Besondere Ereignisse aus den letzten 25 Jahren Stadtgeschichte standen am Samstagabend auch im Mittelpunkt einer von Sigrid Sommer gemeinsam mit der Potsdamer Journalistin Natalie Gommert moderierten Gesprächsrunde unmittelbar vor der Ausstellungseröffnung. Auf dem Gelände zwischen der Bibliothek und der Ausstellung am Bauzaun hatte man dafür eine Bühne aufgebaut. So richtige Feststimmung zu 1025 Jahre Potsdam wollte indes nicht aufkommen, was nicht nur am kalten Wetter, sondern auch an manchen Wortbeiträgen lag. Der einstige Oberbürgermeister Horst Gramlich – schon damals nicht gerade als guter Redner bekannt – verlor sich teils in minutenlangen Erinnerungsstatements. Ein wenig wirkte die Veranstaltung so, als würde man in einer Unterhaltungsshow nun plötzlich die Arbeitsmarktstatistik analysieren oder eine Gesundheitsreform besprechen.

Als ehemaliges Stadtoberhaupt zeichnete Gramlich auf der Veranstaltung ein Bild von massiven sozialen Veränderungen Anfang der 1990er-Jahre. Viele Menschen wurden arbeitslos, mussten sich einen neuen Job suchen oder waren ganz aus dem Arbeitsmarkt gedrängt worden. „Es gab nicht nur Gewinner in der Wendezeit“, sagte Gramlich. Der heute 79-Jährige erinnerte sich zudem an das Jahr 1993, als Potsdam zur Tausendjahrfeier einlud. Im selben Jahr begann der heutige Oberbürgermeister Jann Jakobs seine Karriere im Potsdamer Rathaus als Jugendamtsleiter.
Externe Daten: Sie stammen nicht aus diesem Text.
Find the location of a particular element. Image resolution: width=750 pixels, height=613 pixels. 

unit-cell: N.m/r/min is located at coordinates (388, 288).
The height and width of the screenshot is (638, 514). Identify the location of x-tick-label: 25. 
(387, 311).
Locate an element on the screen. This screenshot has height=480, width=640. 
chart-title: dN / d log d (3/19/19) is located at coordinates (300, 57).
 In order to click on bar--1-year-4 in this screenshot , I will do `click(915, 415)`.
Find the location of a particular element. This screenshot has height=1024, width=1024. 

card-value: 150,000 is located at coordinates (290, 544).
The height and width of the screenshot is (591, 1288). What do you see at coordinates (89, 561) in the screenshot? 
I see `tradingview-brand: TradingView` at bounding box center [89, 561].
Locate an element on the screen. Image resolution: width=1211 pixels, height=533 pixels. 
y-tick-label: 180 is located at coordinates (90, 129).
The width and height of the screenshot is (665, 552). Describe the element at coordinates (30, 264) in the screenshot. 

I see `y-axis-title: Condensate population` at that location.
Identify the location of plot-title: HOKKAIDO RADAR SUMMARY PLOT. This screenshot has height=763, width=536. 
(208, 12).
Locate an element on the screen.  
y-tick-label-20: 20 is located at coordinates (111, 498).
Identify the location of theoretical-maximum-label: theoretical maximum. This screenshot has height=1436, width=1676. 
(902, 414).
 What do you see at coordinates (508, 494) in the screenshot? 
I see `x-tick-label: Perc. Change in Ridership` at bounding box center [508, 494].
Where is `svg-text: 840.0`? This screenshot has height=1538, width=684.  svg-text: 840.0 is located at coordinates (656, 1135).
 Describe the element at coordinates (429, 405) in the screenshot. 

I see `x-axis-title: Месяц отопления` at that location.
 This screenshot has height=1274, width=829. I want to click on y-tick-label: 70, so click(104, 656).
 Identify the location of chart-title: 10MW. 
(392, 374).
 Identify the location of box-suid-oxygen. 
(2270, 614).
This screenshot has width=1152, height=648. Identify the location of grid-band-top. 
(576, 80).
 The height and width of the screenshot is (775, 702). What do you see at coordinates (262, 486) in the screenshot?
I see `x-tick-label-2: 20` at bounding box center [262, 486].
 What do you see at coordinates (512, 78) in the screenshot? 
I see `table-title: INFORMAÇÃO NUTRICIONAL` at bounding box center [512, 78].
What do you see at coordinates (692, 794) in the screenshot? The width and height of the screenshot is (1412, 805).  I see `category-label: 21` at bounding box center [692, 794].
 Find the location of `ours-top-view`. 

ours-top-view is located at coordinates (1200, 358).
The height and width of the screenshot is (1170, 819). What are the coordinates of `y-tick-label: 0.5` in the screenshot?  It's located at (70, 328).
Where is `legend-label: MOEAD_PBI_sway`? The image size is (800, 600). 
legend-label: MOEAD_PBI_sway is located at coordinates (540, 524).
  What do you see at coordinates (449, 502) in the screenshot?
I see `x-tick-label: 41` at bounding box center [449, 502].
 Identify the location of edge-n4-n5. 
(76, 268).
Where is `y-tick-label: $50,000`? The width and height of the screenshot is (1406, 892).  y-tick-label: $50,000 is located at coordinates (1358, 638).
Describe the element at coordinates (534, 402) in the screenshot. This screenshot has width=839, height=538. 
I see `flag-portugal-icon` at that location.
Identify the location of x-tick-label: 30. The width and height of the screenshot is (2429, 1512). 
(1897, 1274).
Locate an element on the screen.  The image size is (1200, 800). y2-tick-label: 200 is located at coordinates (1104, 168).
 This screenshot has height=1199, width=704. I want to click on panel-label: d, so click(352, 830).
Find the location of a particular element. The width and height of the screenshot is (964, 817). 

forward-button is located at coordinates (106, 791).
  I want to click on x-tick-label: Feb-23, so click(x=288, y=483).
Jakobs erinnerte am Samstag an etwas, das man sich heute in der boomenden Stadt kaum noch vorstellen kann, aber damals Realität war: Kinder- und Jugendeinrichtungen mussten geschlossen werden, denn es gab immer weniger junge Menschen.

Während der Ausstellungseröffnung am Samstagabend berichtete Jakobs auch von seiner persönlichen Nähe zur Russischen Kolonie. 13 Jahre habe er dort gewohnt – und zur Bewirtschaftung des Gartens sogar einen Trecker mit Fernlicht genutzt. Er sei „Landwirt im Nebenerwerb“ gewesen, scherzte Jakobs.

Kurz zuvor hatten am Samstag er und die anderen Honoratioren, darunter der ehemalige Vorsitzende der Stadtverordnetenversammlung, Helmut Przybilski (SPD), unter anderem die Ausstellungstafel mit dem „schiefen Turm von Potsdam“ passiert. Was es mit dieser Merkwürdigkeit auf sich hat? Die Gotische Bibliothek am Heiligen See war aufgrund eines Bombentreffers im Zweiten Weltkrieg in überaus deutlich sichtbare Schieflage geraten, so dass man sie Mitte der 1990er-Jahre bis zum Fundament abtragen musste, um sie anschließend wieder aufzubauen. Jetzt steht sie senkrecht.